**Required work**
List every line in the entries below that contains the string "This", treating capitalization as significant.

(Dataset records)
◆ ◆ ◆
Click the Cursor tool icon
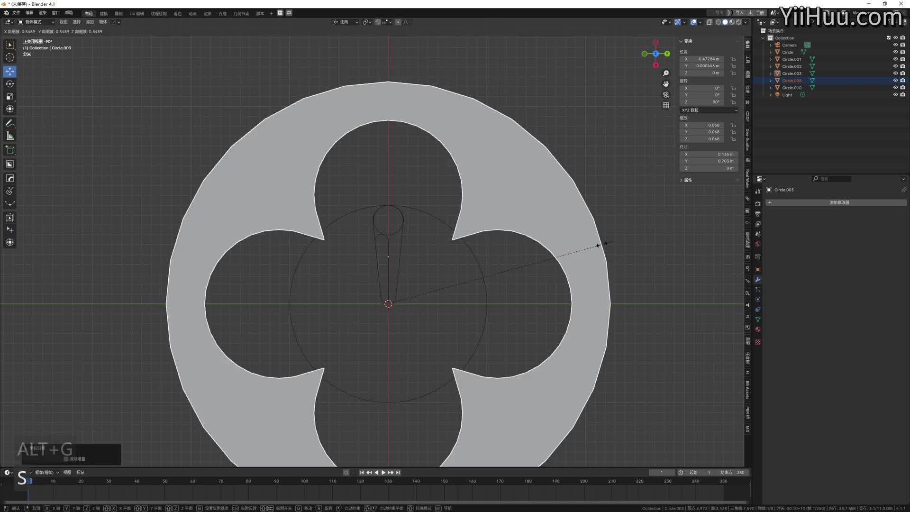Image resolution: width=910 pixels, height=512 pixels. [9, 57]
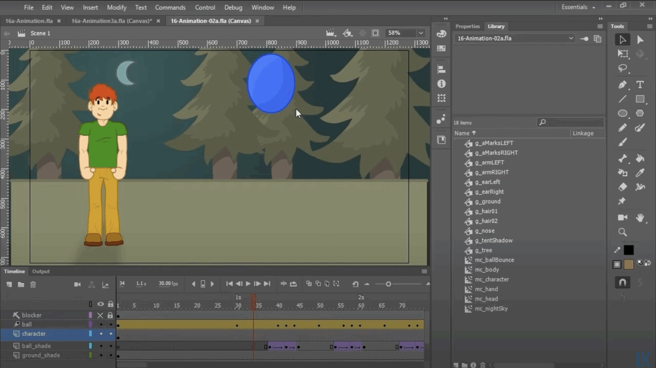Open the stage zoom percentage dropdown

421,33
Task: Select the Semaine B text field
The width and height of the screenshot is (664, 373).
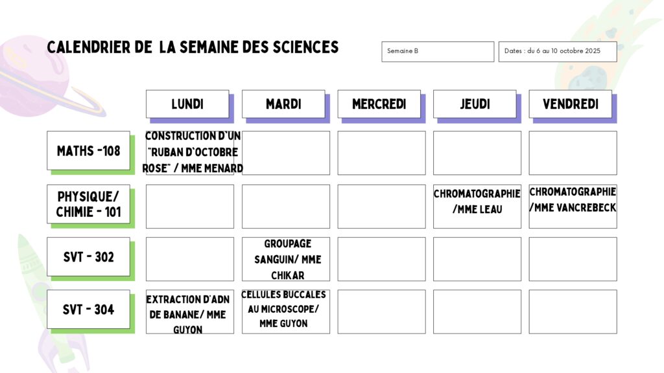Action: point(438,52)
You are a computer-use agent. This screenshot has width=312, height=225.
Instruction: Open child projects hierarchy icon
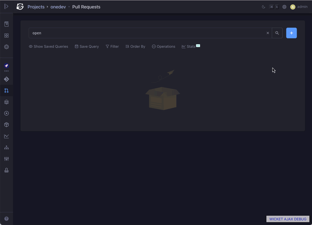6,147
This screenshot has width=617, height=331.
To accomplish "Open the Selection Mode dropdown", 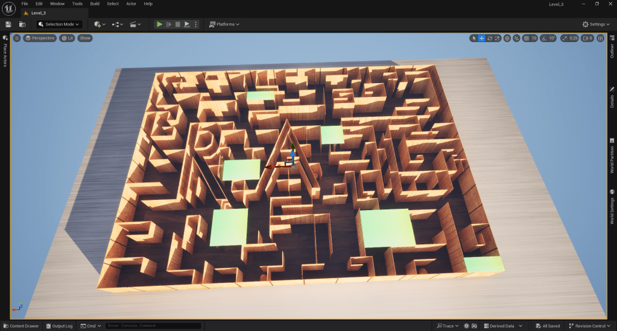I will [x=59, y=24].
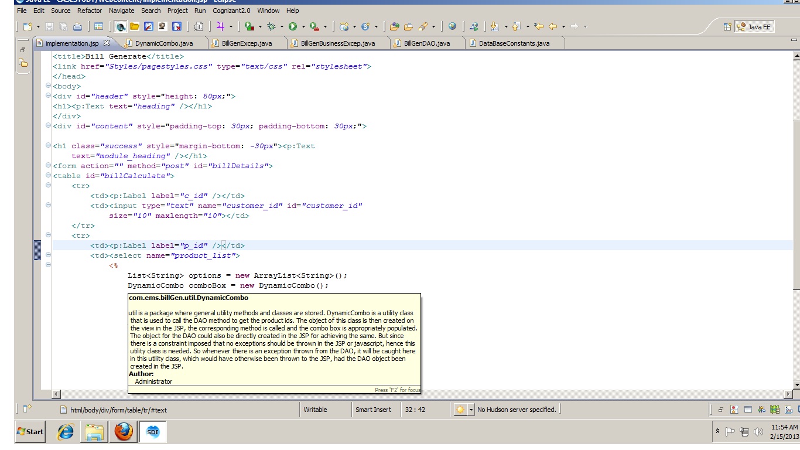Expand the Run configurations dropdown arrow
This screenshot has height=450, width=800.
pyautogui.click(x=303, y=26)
◆ ◆ ◆
**Task response**
You are a computer-use agent. This screenshot has width=312, height=225.
This screenshot has width=617, height=331.
This screenshot has height=450, width=800.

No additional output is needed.